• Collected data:
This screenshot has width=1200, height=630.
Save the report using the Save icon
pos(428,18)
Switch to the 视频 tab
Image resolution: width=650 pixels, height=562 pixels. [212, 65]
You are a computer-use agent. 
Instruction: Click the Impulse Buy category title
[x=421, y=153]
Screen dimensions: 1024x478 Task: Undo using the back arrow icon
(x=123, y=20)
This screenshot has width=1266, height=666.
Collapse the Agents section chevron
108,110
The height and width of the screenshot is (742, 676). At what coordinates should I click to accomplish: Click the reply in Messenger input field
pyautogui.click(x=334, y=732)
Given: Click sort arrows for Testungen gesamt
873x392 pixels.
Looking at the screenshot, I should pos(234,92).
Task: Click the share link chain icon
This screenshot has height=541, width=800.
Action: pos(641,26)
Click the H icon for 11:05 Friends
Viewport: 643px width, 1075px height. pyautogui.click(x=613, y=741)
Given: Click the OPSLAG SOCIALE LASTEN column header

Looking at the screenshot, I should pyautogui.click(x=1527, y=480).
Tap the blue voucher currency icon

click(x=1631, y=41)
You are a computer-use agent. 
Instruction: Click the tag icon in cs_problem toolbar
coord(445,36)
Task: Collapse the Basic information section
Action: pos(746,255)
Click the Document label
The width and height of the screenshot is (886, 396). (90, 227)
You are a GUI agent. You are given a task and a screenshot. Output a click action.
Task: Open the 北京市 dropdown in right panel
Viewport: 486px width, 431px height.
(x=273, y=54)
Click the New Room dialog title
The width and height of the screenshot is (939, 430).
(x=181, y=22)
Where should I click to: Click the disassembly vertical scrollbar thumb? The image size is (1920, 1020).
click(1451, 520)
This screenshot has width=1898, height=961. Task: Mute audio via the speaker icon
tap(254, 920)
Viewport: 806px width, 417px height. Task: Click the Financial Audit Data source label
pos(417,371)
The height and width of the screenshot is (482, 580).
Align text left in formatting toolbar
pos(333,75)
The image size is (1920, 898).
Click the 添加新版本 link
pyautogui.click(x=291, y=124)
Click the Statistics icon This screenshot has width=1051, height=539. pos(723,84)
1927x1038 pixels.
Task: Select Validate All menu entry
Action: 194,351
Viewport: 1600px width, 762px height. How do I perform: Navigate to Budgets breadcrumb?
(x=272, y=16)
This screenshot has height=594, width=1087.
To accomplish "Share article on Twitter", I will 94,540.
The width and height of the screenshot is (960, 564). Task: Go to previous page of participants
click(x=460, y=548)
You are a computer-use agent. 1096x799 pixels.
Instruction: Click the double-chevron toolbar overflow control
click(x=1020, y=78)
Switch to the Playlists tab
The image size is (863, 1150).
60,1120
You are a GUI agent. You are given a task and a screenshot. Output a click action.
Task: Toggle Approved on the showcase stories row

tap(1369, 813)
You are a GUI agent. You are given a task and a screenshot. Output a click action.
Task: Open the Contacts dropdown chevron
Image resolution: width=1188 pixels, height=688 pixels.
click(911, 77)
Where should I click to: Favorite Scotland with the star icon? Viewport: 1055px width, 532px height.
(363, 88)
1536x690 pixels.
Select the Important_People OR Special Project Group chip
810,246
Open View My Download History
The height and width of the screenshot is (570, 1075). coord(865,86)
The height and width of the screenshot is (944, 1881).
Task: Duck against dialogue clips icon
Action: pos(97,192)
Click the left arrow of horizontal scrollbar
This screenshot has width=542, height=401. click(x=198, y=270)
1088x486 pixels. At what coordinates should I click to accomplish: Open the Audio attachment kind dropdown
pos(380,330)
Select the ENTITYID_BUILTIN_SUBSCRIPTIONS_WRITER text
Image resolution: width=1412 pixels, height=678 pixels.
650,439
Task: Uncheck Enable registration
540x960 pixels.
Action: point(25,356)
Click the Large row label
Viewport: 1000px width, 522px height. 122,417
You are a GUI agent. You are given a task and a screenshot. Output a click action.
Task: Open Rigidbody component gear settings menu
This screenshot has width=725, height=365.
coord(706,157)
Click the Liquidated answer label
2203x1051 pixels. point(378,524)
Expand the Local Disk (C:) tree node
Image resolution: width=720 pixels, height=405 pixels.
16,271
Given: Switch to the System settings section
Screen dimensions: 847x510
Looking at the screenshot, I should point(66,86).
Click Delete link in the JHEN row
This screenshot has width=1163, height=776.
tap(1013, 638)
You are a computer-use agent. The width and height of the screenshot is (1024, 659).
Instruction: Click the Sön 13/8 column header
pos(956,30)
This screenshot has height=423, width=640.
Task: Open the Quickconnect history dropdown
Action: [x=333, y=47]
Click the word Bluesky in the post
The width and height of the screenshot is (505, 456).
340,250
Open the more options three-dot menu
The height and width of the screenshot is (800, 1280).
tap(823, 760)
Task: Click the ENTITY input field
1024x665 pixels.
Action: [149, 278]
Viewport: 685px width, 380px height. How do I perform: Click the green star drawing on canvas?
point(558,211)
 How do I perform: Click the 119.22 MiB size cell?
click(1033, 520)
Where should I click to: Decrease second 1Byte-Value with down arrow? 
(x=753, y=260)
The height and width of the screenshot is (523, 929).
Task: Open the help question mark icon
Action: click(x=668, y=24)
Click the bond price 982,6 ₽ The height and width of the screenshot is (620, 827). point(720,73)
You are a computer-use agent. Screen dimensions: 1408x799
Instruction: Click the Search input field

• Task details: The response must contain every entry, each one identical to the original.

• Exercise solution:
This screenshot has width=1200, height=630.
Save the report using the Save icon
pos(428,18)
Switch to the 视频 tab
Image resolution: width=650 pixels, height=562 pixels. [212, 65]
You are a computer-use agent. 
Instruction: Click the Impulse Buy category title
[x=421, y=153]
Screen dimensions: 1024x478 Task: Undo using the back arrow icon
(x=123, y=20)
This screenshot has width=1266, height=666.
Collapse the Agents section chevron
108,110
The height and width of the screenshot is (742, 676). At what coordinates should I click to accomplish: Click the reply in Messenger input field
pyautogui.click(x=334, y=732)
Given: Click sort arrows for Testungen gesamt
873x392 pixels.
Looking at the screenshot, I should pos(234,92).
Task: Click the share link chain icon
This screenshot has height=541, width=800.
Action: pos(641,26)
Click the H icon for 11:05 Friends
Viewport: 643px width, 1075px height. pyautogui.click(x=613, y=741)
Given: Click the OPSLAG SOCIALE LASTEN column header

Looking at the screenshot, I should pyautogui.click(x=1527, y=480).
Tap the blue voucher currency icon

click(x=1631, y=41)
You are a computer-use agent. 
Instruction: Click the tag icon in cs_problem toolbar
coord(445,36)
Task: Collapse the Basic information section
Action: pos(746,255)
Click the Document label
The width and height of the screenshot is (886, 396). (90, 227)
You are a GUI agent. You are given a task and a screenshot. Output a click action.
Task: Open the 北京市 dropdown in right panel
Viewport: 486px width, 431px height.
(x=273, y=54)
Click the New Room dialog title
The width and height of the screenshot is (939, 430).
(x=181, y=22)
Where should I click to: Click the disassembly vertical scrollbar thumb? The image size is (1920, 1020).
click(1451, 520)
This screenshot has width=1898, height=961. Task: Mute audio via the speaker icon
tap(254, 920)
Viewport: 806px width, 417px height. Task: Click the Financial Audit Data source label
pos(417,371)
The height and width of the screenshot is (482, 580).
Align text left in formatting toolbar
pos(333,75)
The image size is (1920, 898).
Click the 添加新版本 link
pyautogui.click(x=291, y=124)
Click the Statistics icon This screenshot has width=1051, height=539. pos(723,84)
1927x1038 pixels.
Task: Select Validate All menu entry
Action: 194,351
Viewport: 1600px width, 762px height. How do I perform: Navigate to Budgets breadcrumb?
(x=272, y=16)
This screenshot has height=594, width=1087.
To accomplish "Share article on Twitter", I will 94,540.
The width and height of the screenshot is (960, 564). Task: Go to previous page of participants
click(x=460, y=548)
You are a computer-use agent. 1096x799 pixels.
Instruction: Click the double-chevron toolbar overflow control
click(x=1020, y=78)
Switch to the Playlists tab
The image size is (863, 1150).
60,1120
You are a GUI agent. You are given a task and a screenshot. Output a click action.
Task: Toggle Approved on the showcase stories row

tap(1369, 813)
You are a GUI agent. You are given a task and a screenshot. Output a click action.
Task: Open the Contacts dropdown chevron
Image resolution: width=1188 pixels, height=688 pixels.
click(911, 77)
Where should I click to: Favorite Scotland with the star icon? Viewport: 1055px width, 532px height.
(363, 88)
1536x690 pixels.
Select the Important_People OR Special Project Group chip
810,246
Open View My Download History
The height and width of the screenshot is (570, 1075). coord(865,86)
The height and width of the screenshot is (944, 1881).
Task: Duck against dialogue clips icon
Action: pos(97,192)
Click the left arrow of horizontal scrollbar
This screenshot has width=542, height=401. click(x=198, y=270)
1088x486 pixels. At what coordinates should I click to accomplish: Open the Audio attachment kind dropdown
pos(380,330)
Select the ENTITYID_BUILTIN_SUBSCRIPTIONS_WRITER text
Image resolution: width=1412 pixels, height=678 pixels.
650,439
Task: Uncheck Enable registration
540x960 pixels.
Action: point(25,356)
Click the Large row label
Viewport: 1000px width, 522px height. 122,417
You are a GUI agent. You are given a task and a screenshot. Output a click action.
Task: Open Rigidbody component gear settings menu
This screenshot has width=725, height=365.
coord(706,157)
Click the Liquidated answer label
2203x1051 pixels. point(378,524)
Expand the Local Disk (C:) tree node
Image resolution: width=720 pixels, height=405 pixels.
16,271
Given: Switch to the System settings section
Screen dimensions: 847x510
Looking at the screenshot, I should point(66,86).
Click Delete link in the JHEN row
This screenshot has width=1163, height=776.
tap(1013, 638)
You are a computer-use agent. The width and height of the screenshot is (1024, 659).
Instruction: Click the Sön 13/8 column header
pos(956,30)
This screenshot has height=423, width=640.
Task: Open the Quickconnect history dropdown
Action: [x=333, y=47]
Click the word Bluesky in the post
The width and height of the screenshot is (505, 456).
340,250
Open the more options three-dot menu
The height and width of the screenshot is (800, 1280).
tap(823, 760)
Task: Click the ENTITY input field
1024x665 pixels.
Action: [149, 278]
Viewport: 685px width, 380px height. How do I perform: Click the green star drawing on canvas?
point(558,211)
 How do I perform: Click the 119.22 MiB size cell?
click(1033, 520)
Where should I click to: Decrease second 1Byte-Value with down arrow? 
(x=753, y=260)
The height and width of the screenshot is (523, 929).
Task: Open the help question mark icon
Action: click(x=668, y=24)
Click the bond price 982,6 ₽ The height and width of the screenshot is (620, 827). point(720,73)
You are a computer-use agent. Screen dimensions: 1408x799
Instruction: Click the Search input field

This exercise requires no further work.